Question

Use the Limit Comparison Test to determine the convergence or divergence of the series. $$ \sum_{n=1}^{\infty} \frac{n+3}{n(n+2)} $$

Short answer

By using the Limit Comparison Test, we found that the given series diverges.

Step-by-step solution

Choose an appropriate comparison series

An appropriate comparison series b_n for this exercise would be 1/n as it has similar terms to our given series a_n = (n+3) / (n(n+2)).

Calculate the limit of a_n / b_n

Determine the limit as n approaches infinity of (a_n / b_n). In this situation, a_n / b_n translates to \[\lim_{{n \to \infty}} \frac{(n+3) / (n(n+2))}{1/n}=\lim_{{n \to \infty}} \frac{n+3}{n^2+2n}\]. When calculating the limit of a rational expression as \( n \) approaches infinity, divide all terms by the highest power of \( n \) in the denominator, we get \[\lim_{{n \to \infty}} \frac{n/n+3/n^2}{n^2/n^2+2n/n^2}=\lim_{{n \to \infty}} \frac{1+3/n}{1+2/n}\]. As \( n \) approaches infinity, \( 3/n \) and \( 2/n \) approach zero.
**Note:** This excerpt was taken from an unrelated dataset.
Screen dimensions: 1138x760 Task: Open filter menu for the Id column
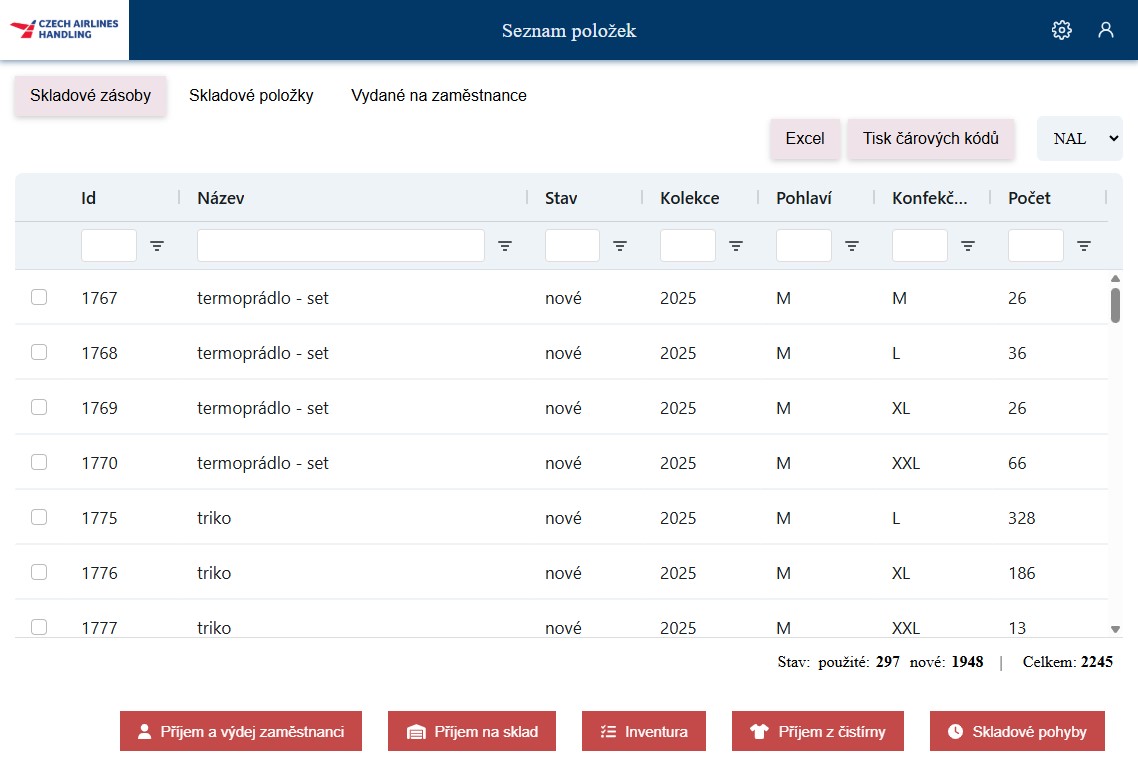point(157,246)
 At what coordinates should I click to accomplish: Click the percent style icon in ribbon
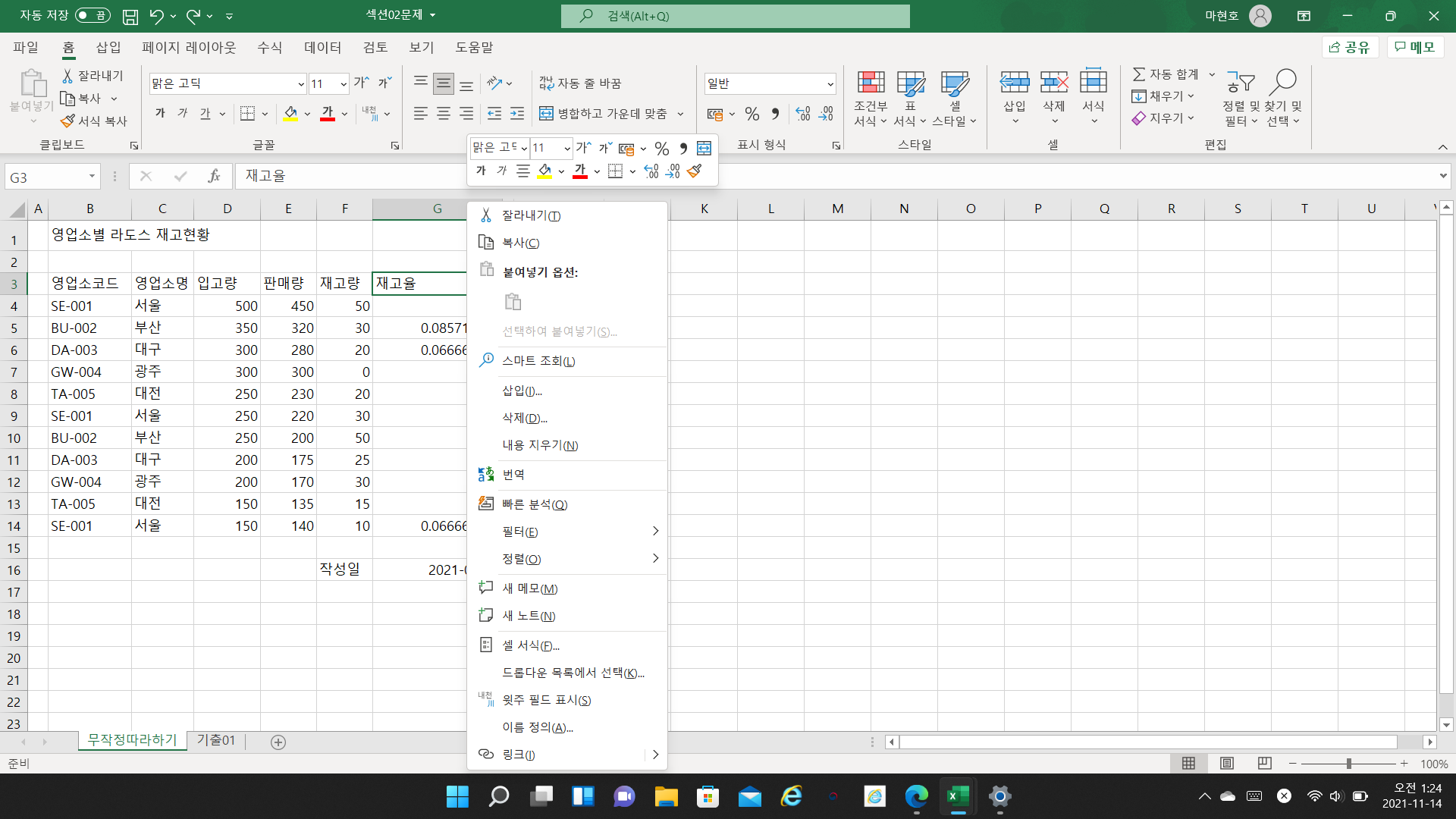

Therefore, the limit equals 1.

Interpret the result according to the Limit Comparison Test

Since the limit of (a_n / b_n) as n approaches infinity equals 1, which is greater than zero, both series must either converge or diverge. Since our series for comparison 1/n is a known divergent series (Harmonic series), our given series also diverges.